The 80,000-square-foot structure on the southern edge of Bayer’s East Bay campus actually is part of a long-range strategy by the subgroup of Germany-based drug giant Bayer AG. That plan has focused on upgrading facilities for research, development, manufacturing and testing so-called Factor VIII replacement products that help hemophilia patients control the bleeding disorder.
Factor VIII is a blood-clotting protein, and about one in every 5,000 boys is born with a defect in a gene that encodes the protein, causing hemophilia A.
Bayer will break ground on the new testing facility this month, said Joerg Heidrich, Bayer’s senior vice president for biotech product supply and site head for Bayer in Berkeley. Construction is expected to be completed in 2017.
The testing building, which will replace an older facility, won’t mean more Bayer jobs at the company's Berkeley campus, but there will be an undisclosed number of construction-related jobs.
What's more, company officials stressed, the project shows Bayer’s commitment to the Bay Area and to developing new products for hemophilia A patients and other people with blood disorders.
“It’s a great story for the Bay Area,” Heidrich said. “The research is done in Mission Bay and the development and manufacturing are done on the Berkeley site.”
“It’s a great story for the Bay Area,” Heidrich said. “The research is done in Mission Bay and the development and manufacturing are done on the Berkeley site.”
In all, Bayer has invested more than a half-billion dollars into its Berkeley facility over the past decade, Heidrich said, including a $100 million manufacturing expansion started in 2009.
Bayer already makes and tests Kogenate FS, a Factor VIII product approved in 2000, at its Berkeley facility.
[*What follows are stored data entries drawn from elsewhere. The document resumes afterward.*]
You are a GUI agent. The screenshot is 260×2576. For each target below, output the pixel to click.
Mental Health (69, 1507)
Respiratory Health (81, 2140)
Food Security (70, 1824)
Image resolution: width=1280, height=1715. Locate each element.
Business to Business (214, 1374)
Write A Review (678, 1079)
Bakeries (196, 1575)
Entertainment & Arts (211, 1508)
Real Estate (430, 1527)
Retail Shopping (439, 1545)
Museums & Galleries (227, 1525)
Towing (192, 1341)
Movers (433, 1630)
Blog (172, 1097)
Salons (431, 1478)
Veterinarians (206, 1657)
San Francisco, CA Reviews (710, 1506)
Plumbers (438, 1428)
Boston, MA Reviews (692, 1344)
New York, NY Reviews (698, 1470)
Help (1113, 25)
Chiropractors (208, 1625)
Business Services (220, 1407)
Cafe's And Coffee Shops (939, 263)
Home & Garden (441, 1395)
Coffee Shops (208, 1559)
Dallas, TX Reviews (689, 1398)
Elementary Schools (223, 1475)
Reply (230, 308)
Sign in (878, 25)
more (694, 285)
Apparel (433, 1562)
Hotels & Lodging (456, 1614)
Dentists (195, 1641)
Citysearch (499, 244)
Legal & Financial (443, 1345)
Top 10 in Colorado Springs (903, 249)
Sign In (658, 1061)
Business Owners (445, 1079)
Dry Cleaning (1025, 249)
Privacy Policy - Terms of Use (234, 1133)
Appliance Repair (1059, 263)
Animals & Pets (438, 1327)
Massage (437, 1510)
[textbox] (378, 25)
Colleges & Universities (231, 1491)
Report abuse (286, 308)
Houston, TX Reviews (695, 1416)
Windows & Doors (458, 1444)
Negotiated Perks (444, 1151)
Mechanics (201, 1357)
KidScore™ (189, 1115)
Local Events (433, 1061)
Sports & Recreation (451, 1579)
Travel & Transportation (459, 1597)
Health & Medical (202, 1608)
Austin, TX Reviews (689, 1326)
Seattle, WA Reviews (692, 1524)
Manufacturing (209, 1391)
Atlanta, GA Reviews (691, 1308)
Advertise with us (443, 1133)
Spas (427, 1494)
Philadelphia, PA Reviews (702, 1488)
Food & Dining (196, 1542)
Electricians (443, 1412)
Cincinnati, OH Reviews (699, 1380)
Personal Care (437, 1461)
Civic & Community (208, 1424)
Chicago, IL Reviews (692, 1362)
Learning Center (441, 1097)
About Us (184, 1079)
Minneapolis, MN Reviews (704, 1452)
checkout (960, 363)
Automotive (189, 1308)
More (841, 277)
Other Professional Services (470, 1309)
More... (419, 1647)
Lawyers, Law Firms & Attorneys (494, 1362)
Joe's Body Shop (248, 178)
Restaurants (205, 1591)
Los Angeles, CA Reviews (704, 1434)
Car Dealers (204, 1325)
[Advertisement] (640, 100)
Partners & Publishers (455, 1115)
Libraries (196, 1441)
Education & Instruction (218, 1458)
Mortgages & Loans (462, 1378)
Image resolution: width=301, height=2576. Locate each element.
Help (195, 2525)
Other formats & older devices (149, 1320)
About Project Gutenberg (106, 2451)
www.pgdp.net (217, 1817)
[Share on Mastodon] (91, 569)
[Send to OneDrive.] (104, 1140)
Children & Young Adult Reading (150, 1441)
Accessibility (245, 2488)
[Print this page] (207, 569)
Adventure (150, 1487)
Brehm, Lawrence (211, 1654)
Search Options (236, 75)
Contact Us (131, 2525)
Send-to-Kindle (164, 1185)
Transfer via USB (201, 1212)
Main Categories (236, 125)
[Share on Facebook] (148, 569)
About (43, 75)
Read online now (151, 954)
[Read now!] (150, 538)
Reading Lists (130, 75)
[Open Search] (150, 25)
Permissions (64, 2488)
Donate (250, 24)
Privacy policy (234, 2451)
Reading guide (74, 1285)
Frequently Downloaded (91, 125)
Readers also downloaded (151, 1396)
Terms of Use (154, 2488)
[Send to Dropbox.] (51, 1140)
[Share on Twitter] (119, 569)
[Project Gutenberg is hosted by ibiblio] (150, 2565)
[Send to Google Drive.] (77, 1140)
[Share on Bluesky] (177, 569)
Kogenate was the company's second-best-selling product last year at about $1.1 billion, following the blood thinner Xarelto.
Kogenate FS costs about $1,000 per dose.
But Bayer's two-decade-old Kogenate franchise is getting squeezed by Factor VIII treatments that allow patients to dose less often. What's more, experimental gene therapies, which could fix the genetic defect with a single treatment, are progressing toward in-human studies.
Those competitors include Richmond's Sangamo BioSciences Inc. (NASDAQ: SGMO) and partner Shire plc.
As a result, Bayer has been busy pushing its own next-generation Factor VIII products through the clinical trial process.
"This is really the beginning of a much broader story that starts in factor replacement," said Dr. David Weinreich, Bayer's head of global development, specialty medicine.
Bayer in December filed for Food and Drug Administration approval of its latest experimental hemophila drug, called Kovaltry. A long-acting treatment that could allow hemophilia A patients to be dosed once a week, rather than once every four days or so, also has hurdled a late-stage trial.
Bayer's Berkeley site has made batches of Kovaltry as well as damoctocog — the experimental long-acting drug — for clinical trials.
If Kovaltry is approved by the FDA, which could occur next year, Bayer will make and test commercial batches of it and Kogenate FS in Berkeley. Those products could be shipped to some 80 other countries.
"It's simply a brick-and-mortar thing," Weinreich said about the new testing facility. "When you fill it up, you have to put more bricks and mortar into it."